En ces temps de préoccupations écologiques, le recyclage propose de donner une nouvelle vie aux plastiques, aux métaux et aux divers objets qui envahissent notre espace.

L’industrie pharmaceutique en a une conception particulière, plutôt que de recycler ses déchets en de nouveaux creusets, elle cherche de nouvelles indications thérapeutiques pour les molécules dont le commerce s’essouffle ou le brevet expire. Les essais cliniques qui accompagnent ces recyclages ont des résultats parfois positifs et souvent insolites.

Les glitazones qui se sont révélées inefficaces et dangereuses dans le traitement du diabète type 2 ont été relancées pour le traitement de la leucémie myéloïde chronique.  

Le thalidomide dont chacun connaît l’histoire catastrophique est aujourd’hui indiqué dans le lupus, les aphtoses sévères et le myélome.

Nous connaissons les amphétamines, ces drogues dont de multiples dérivés ont été déclinés par Servier. Si ce laboratoire a connu le fiasco du Médiator, d’autres ont été plus heureux avec la Ritaline indiquée dans le trouble déficitaire de l’attention chez l’enfant et dont les prescriptions augmentent vertigineusement sans trop émouvoir.

L’hydroxychloroquine, ce vieil antipaludéen, présente un intérêt dans la polyarthrite et le lupus et a été récemment proposé à grand bruit contre la covid-19.

Les douleurs chroniques sont un casse-tête, car toutes les drogues finissent par s’y fracasser ; aujourd’hui l’engouement se porte sur les antiépileptiques et les antidépresseurs.
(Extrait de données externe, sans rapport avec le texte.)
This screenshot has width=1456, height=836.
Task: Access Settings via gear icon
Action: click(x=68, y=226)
Ces derniers sont également prescrits dans l’énurésie, les troubles obsessionnels, le sevrage tabagique, l’obésité et la dysfonction sexuelle féminine.

D’une manière générale, les psychotropes figurent toujours au palmarès de ces extensions thérapeutiques. Le succès initial des neuroleptiques dans la schizophrénie a entraîné l’une des plus importantes dérives du recyclage, ils ont été proposés sans recherche supplémentaire pour des maux aussi divers que vomissements, insomnies, asthme, prurit, douleurs, ou encore, de façon plus fantaisiste, troubles des règles, anxiété banale ou déshydratation du nourrisson. On leur a récemment trouvé une vertu pour la covid-19, encore elle.
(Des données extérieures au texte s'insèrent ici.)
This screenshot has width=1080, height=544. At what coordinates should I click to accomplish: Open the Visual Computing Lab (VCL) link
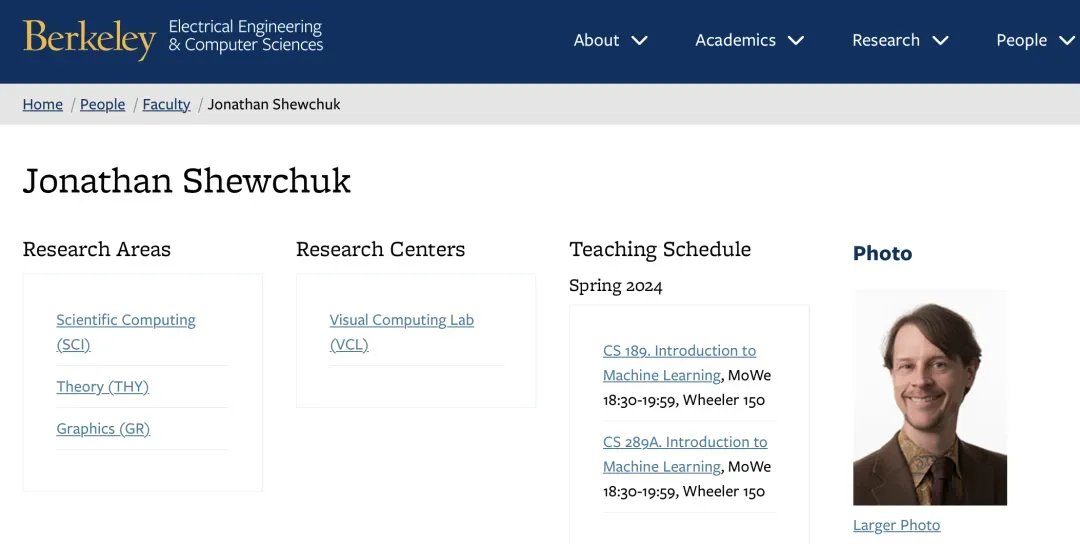(401, 321)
Mais la palme revient assurément aux statines, ces médicaments destinés à baisser le taux de cholestérol. On a réussi à leur trouver quelque efficacité dans la sclérose en plaques, l’asthme, la schizophrénie, la maladie bipolaire, l’ovaire polykystique, la migraine et treize types de cancer dont évidemment ceux du sein et de la prostate. On les a testés sans succès dans la démence, et enfin dans diverses infections dont… je vous laisse deviner laquelle.

Le génie mercatique ne cesse de m’étonner : après avoir cherché des molécules pour les maladies, on cherche aujourd’hui des maladies pour les molécules. Cependant, le succès de plusieurs de ces recyclages impose deux conclusions scientifiques : toutes les maladies sont plurifactorielles et aucune molécule n’a qu’un seul effet.